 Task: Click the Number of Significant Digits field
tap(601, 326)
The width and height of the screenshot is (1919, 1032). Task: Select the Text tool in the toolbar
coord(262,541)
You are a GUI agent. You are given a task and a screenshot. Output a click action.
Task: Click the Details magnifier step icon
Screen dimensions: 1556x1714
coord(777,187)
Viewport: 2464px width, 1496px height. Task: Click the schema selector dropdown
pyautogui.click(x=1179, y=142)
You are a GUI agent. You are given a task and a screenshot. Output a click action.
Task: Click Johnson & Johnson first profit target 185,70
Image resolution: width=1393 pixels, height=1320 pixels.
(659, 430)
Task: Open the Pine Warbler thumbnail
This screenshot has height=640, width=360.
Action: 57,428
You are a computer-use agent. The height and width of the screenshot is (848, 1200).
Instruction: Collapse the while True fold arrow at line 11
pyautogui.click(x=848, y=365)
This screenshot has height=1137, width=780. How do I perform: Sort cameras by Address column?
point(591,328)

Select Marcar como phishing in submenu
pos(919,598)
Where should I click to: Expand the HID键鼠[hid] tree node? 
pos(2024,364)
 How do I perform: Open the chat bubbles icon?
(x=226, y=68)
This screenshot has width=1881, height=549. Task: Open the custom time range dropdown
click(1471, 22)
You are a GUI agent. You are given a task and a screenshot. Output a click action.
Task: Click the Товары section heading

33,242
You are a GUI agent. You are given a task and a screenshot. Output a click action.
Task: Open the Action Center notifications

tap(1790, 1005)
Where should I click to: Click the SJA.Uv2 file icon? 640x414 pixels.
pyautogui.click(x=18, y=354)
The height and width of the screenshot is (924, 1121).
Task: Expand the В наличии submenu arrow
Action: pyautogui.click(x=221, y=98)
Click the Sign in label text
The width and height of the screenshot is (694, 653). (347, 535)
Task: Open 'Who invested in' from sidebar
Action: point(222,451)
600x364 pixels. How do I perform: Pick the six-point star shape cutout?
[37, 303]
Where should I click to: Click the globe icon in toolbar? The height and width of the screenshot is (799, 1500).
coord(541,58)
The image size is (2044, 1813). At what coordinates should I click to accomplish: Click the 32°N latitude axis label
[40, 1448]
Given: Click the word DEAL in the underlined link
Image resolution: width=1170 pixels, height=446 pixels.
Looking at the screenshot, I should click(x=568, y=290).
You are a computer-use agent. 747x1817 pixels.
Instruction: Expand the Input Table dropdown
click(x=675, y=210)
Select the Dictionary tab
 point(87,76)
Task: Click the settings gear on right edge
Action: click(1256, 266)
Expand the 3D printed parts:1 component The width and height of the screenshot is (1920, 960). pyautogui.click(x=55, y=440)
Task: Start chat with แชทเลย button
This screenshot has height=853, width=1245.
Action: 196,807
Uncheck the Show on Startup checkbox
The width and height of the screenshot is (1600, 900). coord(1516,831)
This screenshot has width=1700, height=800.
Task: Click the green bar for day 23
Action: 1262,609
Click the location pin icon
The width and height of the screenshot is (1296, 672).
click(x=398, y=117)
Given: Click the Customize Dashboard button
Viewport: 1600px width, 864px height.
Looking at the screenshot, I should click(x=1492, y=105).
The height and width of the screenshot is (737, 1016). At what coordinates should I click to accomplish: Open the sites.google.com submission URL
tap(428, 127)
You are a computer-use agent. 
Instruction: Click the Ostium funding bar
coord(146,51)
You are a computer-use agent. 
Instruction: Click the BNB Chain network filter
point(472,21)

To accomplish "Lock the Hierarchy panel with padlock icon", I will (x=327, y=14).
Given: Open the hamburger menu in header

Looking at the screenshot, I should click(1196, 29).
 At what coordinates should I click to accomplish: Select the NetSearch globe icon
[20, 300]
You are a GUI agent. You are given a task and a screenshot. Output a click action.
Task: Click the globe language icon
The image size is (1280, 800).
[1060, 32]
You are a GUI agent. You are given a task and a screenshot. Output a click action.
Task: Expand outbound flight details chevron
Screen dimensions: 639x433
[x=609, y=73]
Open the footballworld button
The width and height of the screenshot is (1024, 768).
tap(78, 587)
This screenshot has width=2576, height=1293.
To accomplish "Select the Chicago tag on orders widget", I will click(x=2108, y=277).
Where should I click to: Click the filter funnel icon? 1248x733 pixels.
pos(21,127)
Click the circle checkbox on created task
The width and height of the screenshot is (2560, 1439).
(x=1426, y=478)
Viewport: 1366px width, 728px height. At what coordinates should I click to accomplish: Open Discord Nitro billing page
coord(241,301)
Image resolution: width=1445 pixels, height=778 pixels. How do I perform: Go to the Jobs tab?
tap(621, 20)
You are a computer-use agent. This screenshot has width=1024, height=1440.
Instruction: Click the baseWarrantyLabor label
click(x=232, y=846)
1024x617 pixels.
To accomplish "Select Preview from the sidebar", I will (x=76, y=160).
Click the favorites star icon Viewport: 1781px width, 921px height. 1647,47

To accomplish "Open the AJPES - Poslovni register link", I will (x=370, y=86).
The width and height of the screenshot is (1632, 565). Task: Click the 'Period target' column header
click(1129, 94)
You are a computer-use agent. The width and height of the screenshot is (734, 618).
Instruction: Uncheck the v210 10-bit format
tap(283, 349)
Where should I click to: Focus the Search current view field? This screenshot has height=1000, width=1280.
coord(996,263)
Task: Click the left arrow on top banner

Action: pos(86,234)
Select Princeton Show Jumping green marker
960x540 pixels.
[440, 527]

#####

Copy all of the material above word for word.

 Task: Click the Number of Significant Digits field
tap(601, 326)
The width and height of the screenshot is (1919, 1032). Task: Select the Text tool in the toolbar
coord(262,541)
You are a GUI agent. You are given a task and a screenshot. Output a click action.
Task: Click the Details magnifier step icon
Screen dimensions: 1556x1714
coord(777,187)
Viewport: 2464px width, 1496px height. Task: Click the schema selector dropdown
pyautogui.click(x=1179, y=142)
You are a GUI agent. You are given a task and a screenshot. Output a click action.
Task: Click Johnson & Johnson first profit target 185,70
Image resolution: width=1393 pixels, height=1320 pixels.
(659, 430)
Task: Open the Pine Warbler thumbnail
This screenshot has height=640, width=360.
Action: 57,428
You are a computer-use agent. The height and width of the screenshot is (848, 1200).
Instruction: Collapse the while True fold arrow at line 11
pyautogui.click(x=848, y=365)
This screenshot has height=1137, width=780. How do I perform: Sort cameras by Address column?
point(591,328)

Select Marcar como phishing in submenu
pos(919,598)
Where should I click to: Expand the HID键鼠[hid] tree node? 
pos(2024,364)
 How do I perform: Open the chat bubbles icon?
(x=226, y=68)
This screenshot has width=1881, height=549. Task: Open the custom time range dropdown
click(1471, 22)
You are a GUI agent. You are given a task and a screenshot. Output a click action.
Task: Click the Товары section heading

33,242
You are a GUI agent. You are given a task and a screenshot. Output a click action.
Task: Open the Action Center notifications

tap(1790, 1005)
Where should I click to: Click the SJA.Uv2 file icon? 640x414 pixels.
pyautogui.click(x=18, y=354)
The height and width of the screenshot is (924, 1121).
Task: Expand the В наличии submenu arrow
Action: pyautogui.click(x=221, y=98)
Click the Sign in label text
The width and height of the screenshot is (694, 653). (347, 535)
Task: Open 'Who invested in' from sidebar
Action: point(222,451)
600x364 pixels. How do I perform: Pick the six-point star shape cutout?
[37, 303]
Where should I click to: Click the globe icon in toolbar? The height and width of the screenshot is (799, 1500).
coord(541,58)
The image size is (2044, 1813). At what coordinates should I click to accomplish: Click the 32°N latitude axis label
[40, 1448]
Given: Click the word DEAL in the underlined link
Image resolution: width=1170 pixels, height=446 pixels.
Looking at the screenshot, I should click(x=568, y=290).
You are a computer-use agent. 747x1817 pixels.
Instruction: Expand the Input Table dropdown
click(x=675, y=210)
Select the Dictionary tab
 point(87,76)
Task: Click the settings gear on right edge
Action: click(1256, 266)
Expand the 3D printed parts:1 component The width and height of the screenshot is (1920, 960). pyautogui.click(x=55, y=440)
Task: Start chat with แชทเลย button
This screenshot has height=853, width=1245.
Action: 196,807
Uncheck the Show on Startup checkbox
The width and height of the screenshot is (1600, 900). coord(1516,831)
This screenshot has width=1700, height=800.
Task: Click the green bar for day 23
Action: 1262,609
Click the location pin icon
The width and height of the screenshot is (1296, 672).
click(x=398, y=117)
Given: Click the Customize Dashboard button
Viewport: 1600px width, 864px height.
Looking at the screenshot, I should click(x=1492, y=105).
The height and width of the screenshot is (737, 1016). At what coordinates should I click to accomplish: Open the sites.google.com submission URL
tap(428, 127)
You are a computer-use agent. 
Instruction: Click the Ostium funding bar
coord(146,51)
You are a computer-use agent. 
Instruction: Click the BNB Chain network filter
point(472,21)

To accomplish "Lock the Hierarchy panel with padlock icon", I will (x=327, y=14).
Given: Open the hamburger menu in header

Looking at the screenshot, I should click(1196, 29).
 At what coordinates should I click to accomplish: Select the NetSearch globe icon
[20, 300]
You are a GUI agent. You are given a task and a screenshot. Output a click action.
Task: Click the globe language icon
The image size is (1280, 800).
[1060, 32]
You are a GUI agent. You are given a task and a screenshot. Output a click action.
Task: Expand outbound flight details chevron
Screen dimensions: 639x433
[x=609, y=73]
Open the footballworld button
The width and height of the screenshot is (1024, 768).
tap(78, 587)
This screenshot has width=2576, height=1293.
To accomplish "Select the Chicago tag on orders widget", I will click(x=2108, y=277).
Where should I click to: Click the filter funnel icon? 1248x733 pixels.
pos(21,127)
Click the circle checkbox on created task
The width and height of the screenshot is (2560, 1439).
(x=1426, y=478)
Viewport: 1366px width, 728px height. At what coordinates should I click to accomplish: Open Discord Nitro billing page
coord(241,301)
Image resolution: width=1445 pixels, height=778 pixels. How do I perform: Go to the Jobs tab?
tap(621, 20)
You are a computer-use agent. This screenshot has width=1024, height=1440.
Instruction: Click the baseWarrantyLabor label
click(x=232, y=846)
1024x617 pixels.
To accomplish "Select Preview from the sidebar", I will (x=76, y=160).
Click the favorites star icon Viewport: 1781px width, 921px height. 1647,47

To accomplish "Open the AJPES - Poslovni register link", I will (x=370, y=86).
The width and height of the screenshot is (1632, 565). Task: Click the 'Period target' column header
click(1129, 94)
You are a computer-use agent. The width and height of the screenshot is (734, 618).
Instruction: Uncheck the v210 10-bit format
tap(283, 349)
Where should I click to: Focus the Search current view field? This screenshot has height=1000, width=1280.
coord(996,263)
Task: Click the left arrow on top banner

Action: pos(86,234)
Select Princeton Show Jumping green marker
960x540 pixels.
[440, 527]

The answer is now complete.